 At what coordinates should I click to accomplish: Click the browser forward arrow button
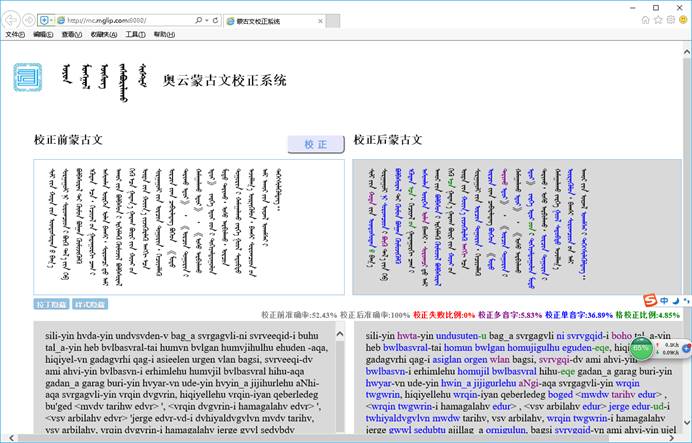31,19
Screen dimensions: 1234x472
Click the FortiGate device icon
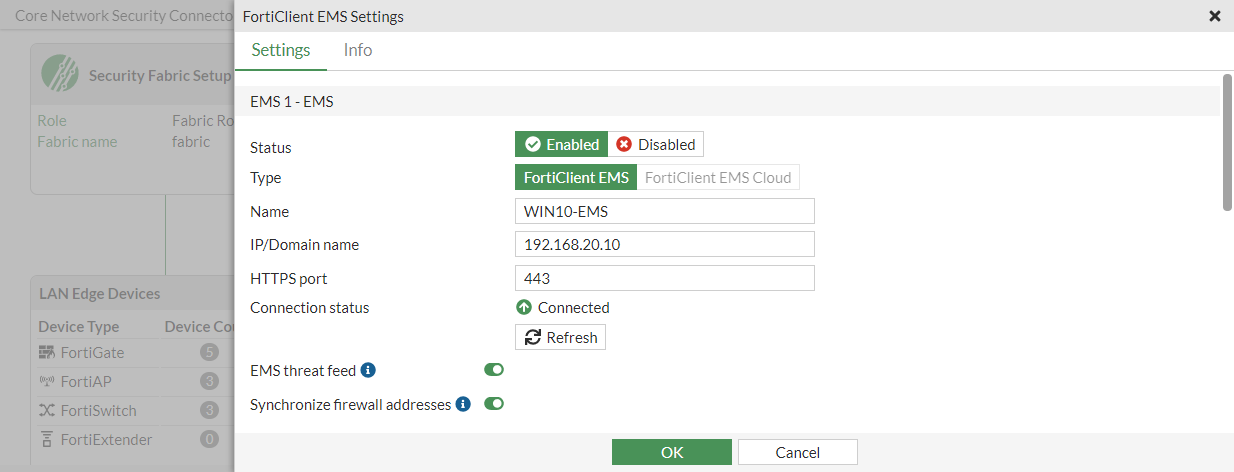click(x=47, y=353)
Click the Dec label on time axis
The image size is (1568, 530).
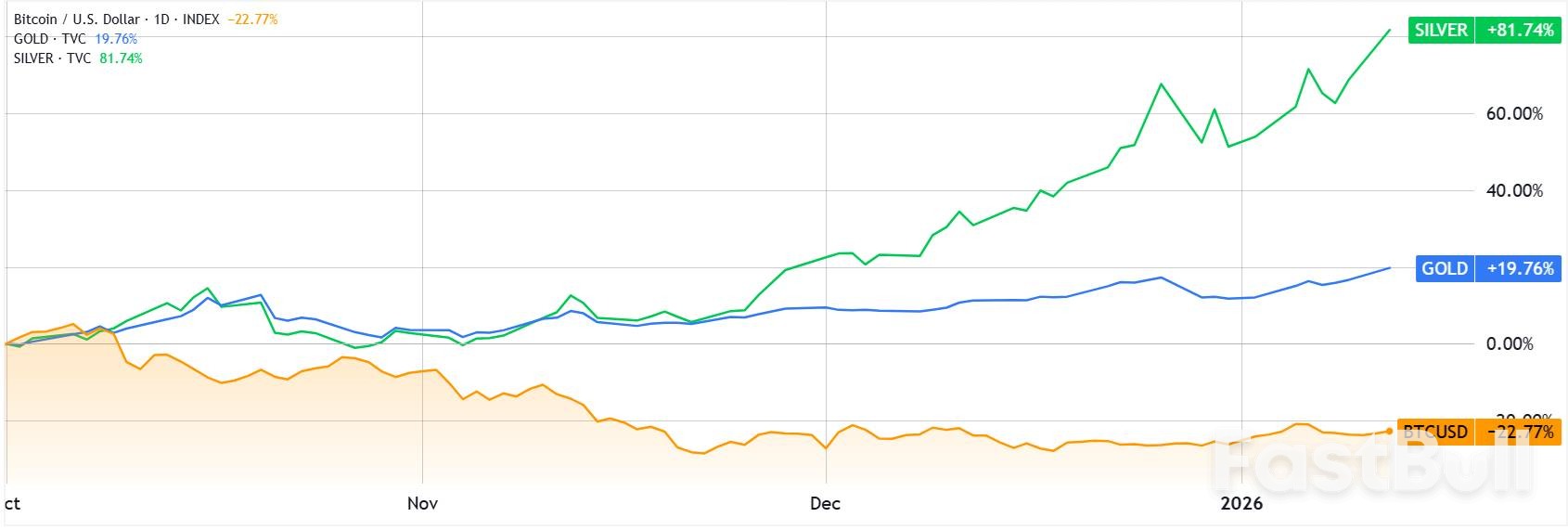click(825, 503)
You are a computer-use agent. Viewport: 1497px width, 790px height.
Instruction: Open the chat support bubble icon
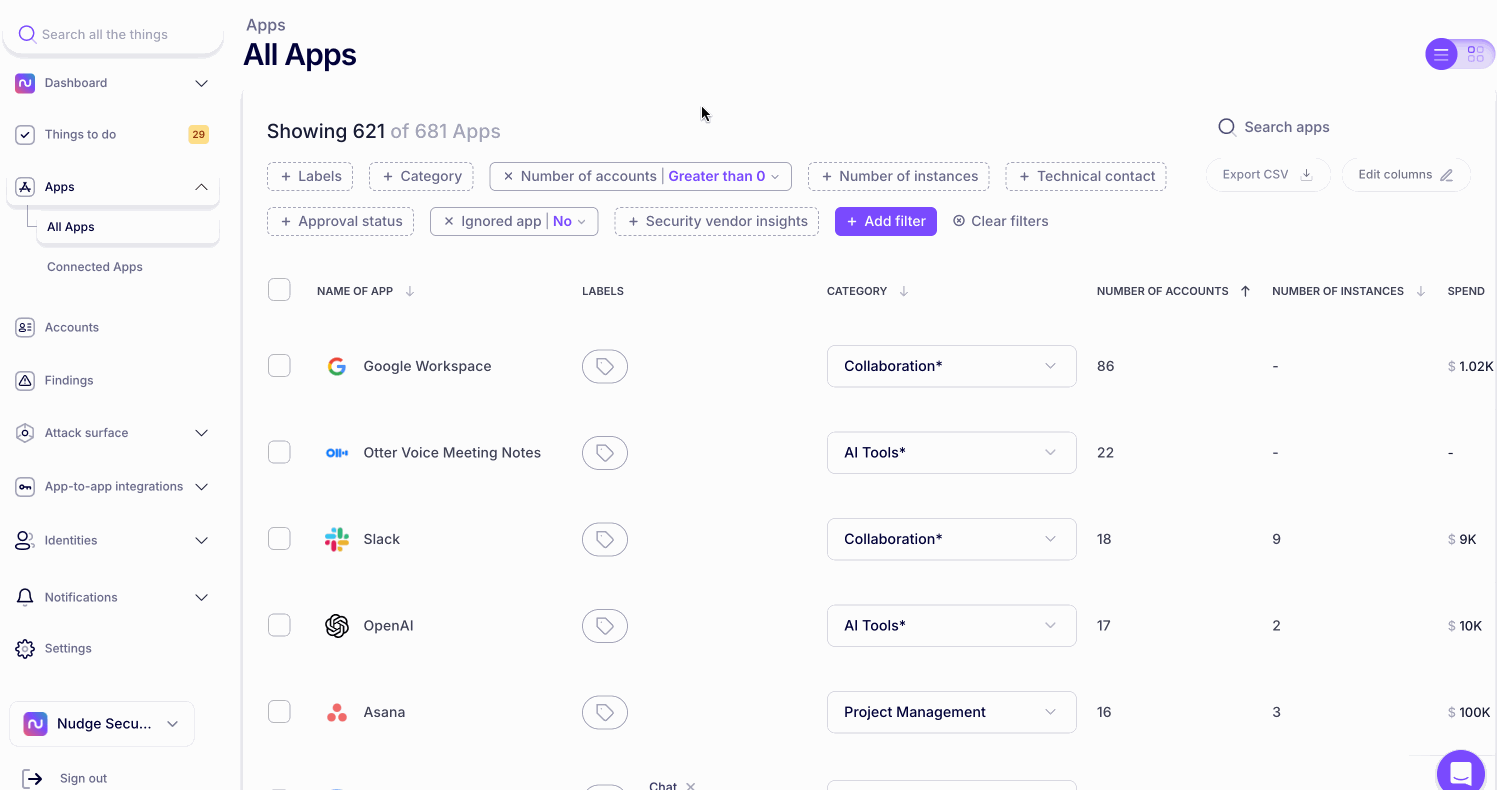point(1460,772)
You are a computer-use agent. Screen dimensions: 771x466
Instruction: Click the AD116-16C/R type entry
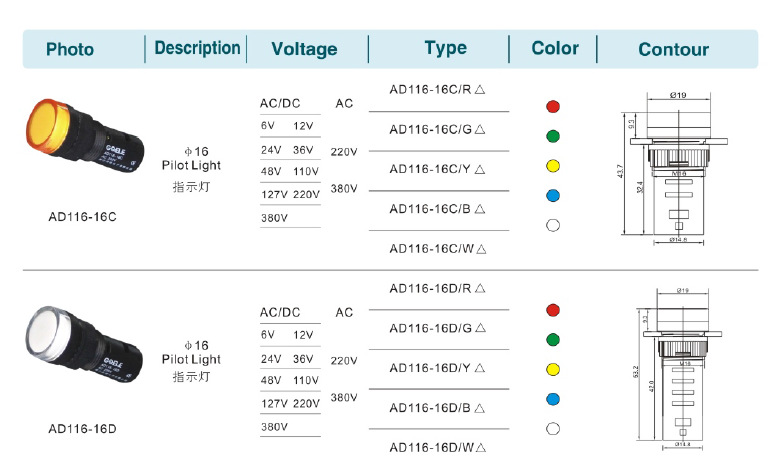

——

• Assigned task
The lines from the one containing "The image size is (1568, 530)." to the end of the material must be output exactly, both ends included; no picture may appear.

• Solution to the problem
The image size is (1568, 530).
click(825, 503)
You are a computer-use agent. Viewport: 1497px width, 790px height.
Instruction: Open the chat support bubble icon
point(1460,772)
You are a computer-use agent. Screen dimensions: 771x466
Instruction: Click the AD116-16C/R type entry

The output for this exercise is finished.